Ни с чем несравнимое чувство радости и гордости озарило лицо моего приятеля. Что же, как говорит мама Жора: «Это очень большой позитив». Теперь все стало ясно: волшебство первой близости с девушкой отогнало от Гены сон. И хотя прошло уже довольно много времени после этого знаменательного события в жизни Гены, он все еще возбужден своим «подвигом». По его виду понятно, что спать ему сегодня не придется, так как кровь у него продолжала играть, а сердце стучит так, что в спящей казарме его можно услышать.
– Слушай, – решил я подойти к этому делу творчески и предложил,– тебе ведь все равно не спится, правда?
– Какой уж тут сон! – махнул он рукой. – А что?
– Подежурь за меня, а я посплю, – предложил я и замолчал, испытывающе глядя на приятеля.
– А что? Неплохая идея, – сразу согласился Гена, а я вздохнул с облегчением.
И  Гена, который все никак не может успокоиться после пережитого, заступил (неофициально) в наряд, и сделал это с удовольствием. Ключи от оружейки и печать я, разумеется, оставил при себе.
– Если захочешь спать, – «великодушно» предложил я, – разбудишь меня.
Мой приятель всю ночь исполнял роль дежурного по роте, а я благополучно проспал до утра.
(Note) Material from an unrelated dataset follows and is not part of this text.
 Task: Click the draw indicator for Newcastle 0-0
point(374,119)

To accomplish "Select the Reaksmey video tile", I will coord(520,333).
Гена разбудил меня за десять минут до подъема замкомвзводов. И откуда у него, спрашивается, только силы берутся?
Я успел одеться и умыться до того, как раздался протяжный скрип кроватей. Это поднимались «замки». Я от всей души поблагодарил приятеля за предоставленную им мне возможность выспаться. Утром ротный подозрительно осмотрел меня и сказал, констатируя факт:
– Иванов, ты словно и не в наряде вовсе, такой же свежий и отдохнувший, как и до наряда. Вот что значит богатырское здоровье!
Я, молча, кивнул, соглашаясь с ним, а подумал о том, что раз ротному не доложили оперативную обстановку, а проще говоря, не настучали на меня, то это означает, что среди моих дневальных «стукачей» нет! Надо запомнить этих ребят – мало ли, может пригодиться.
Забыл сказать, что в наряд я заступил с воскресенья на понедельник. И этот понедельник начался чудесно! А еще говорят, что понедельник – день тяжелый. Бывают и приятные исключения. Хорошо, что никто не «вломил» меня ротному, а то мой вдохновляющий пример творческого подхода к нарушению Устава Внутренней службы не остался бы безнаказанным, чтобы другим неповадно было. А Генка, несмотря на бессонную ночь, ушел на занятия в отличнейшем расположении духа.